--- Excerpted data Enclosed Below ---

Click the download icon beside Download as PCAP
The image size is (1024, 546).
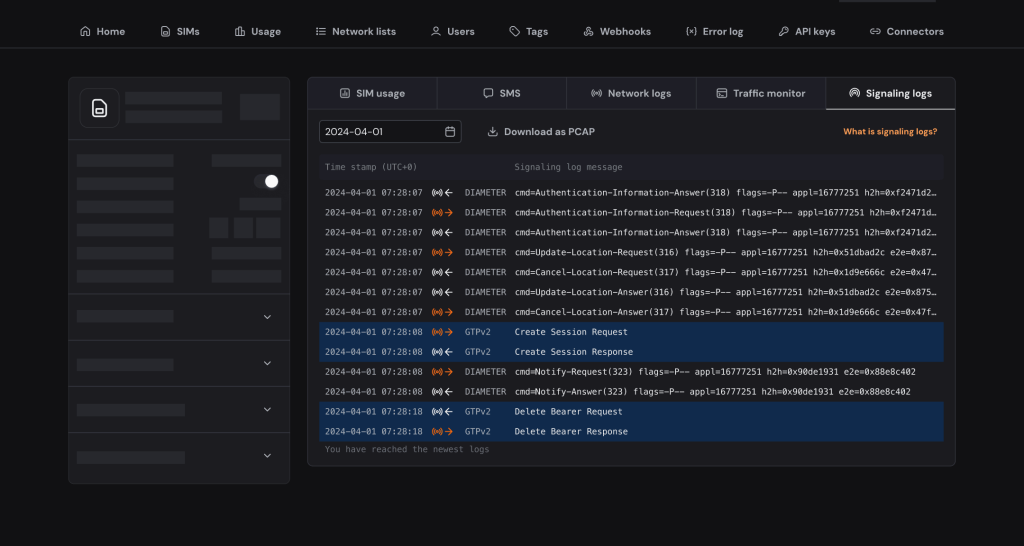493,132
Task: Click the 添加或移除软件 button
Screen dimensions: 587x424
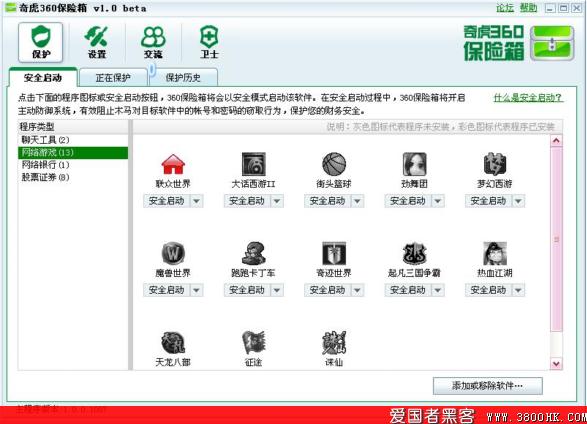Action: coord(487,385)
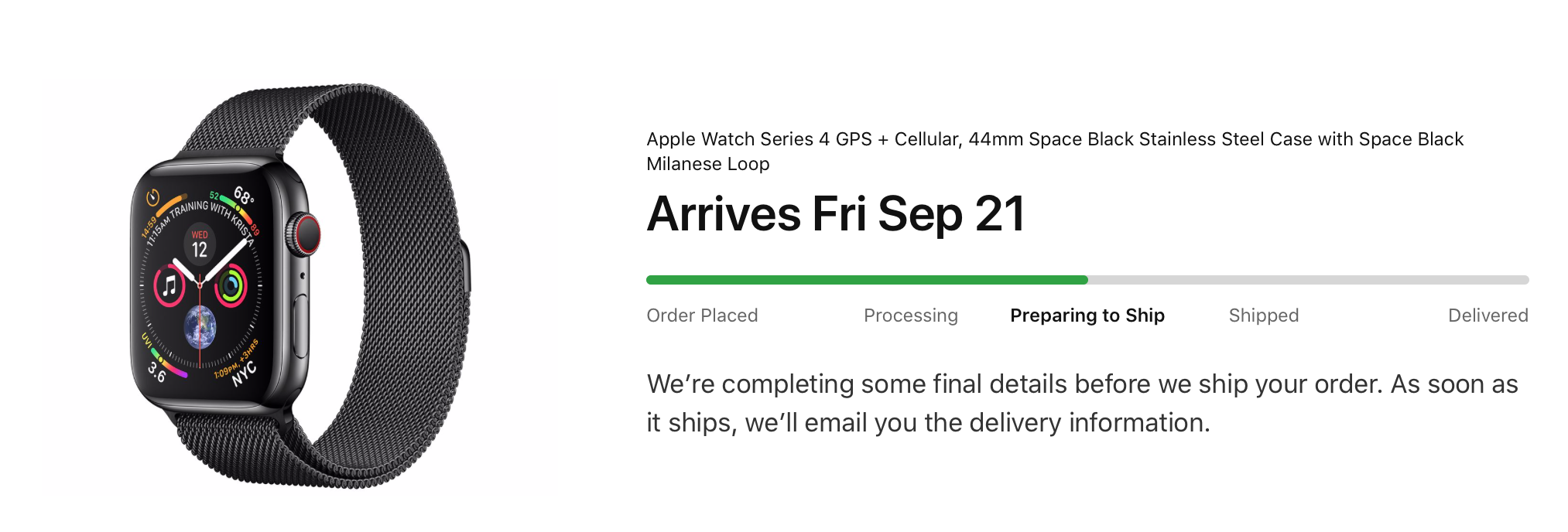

--- End of Enclosed Excerpted data ---

▸ Required action
What you return must match each record exactly and contain no images.

▸ Result of this exercise
Click the download icon beside Download as PCAP
The image size is (1024, 546).
493,132
Task: Click the 添加或移除软件 button
Screen dimensions: 587x424
Action: coord(487,385)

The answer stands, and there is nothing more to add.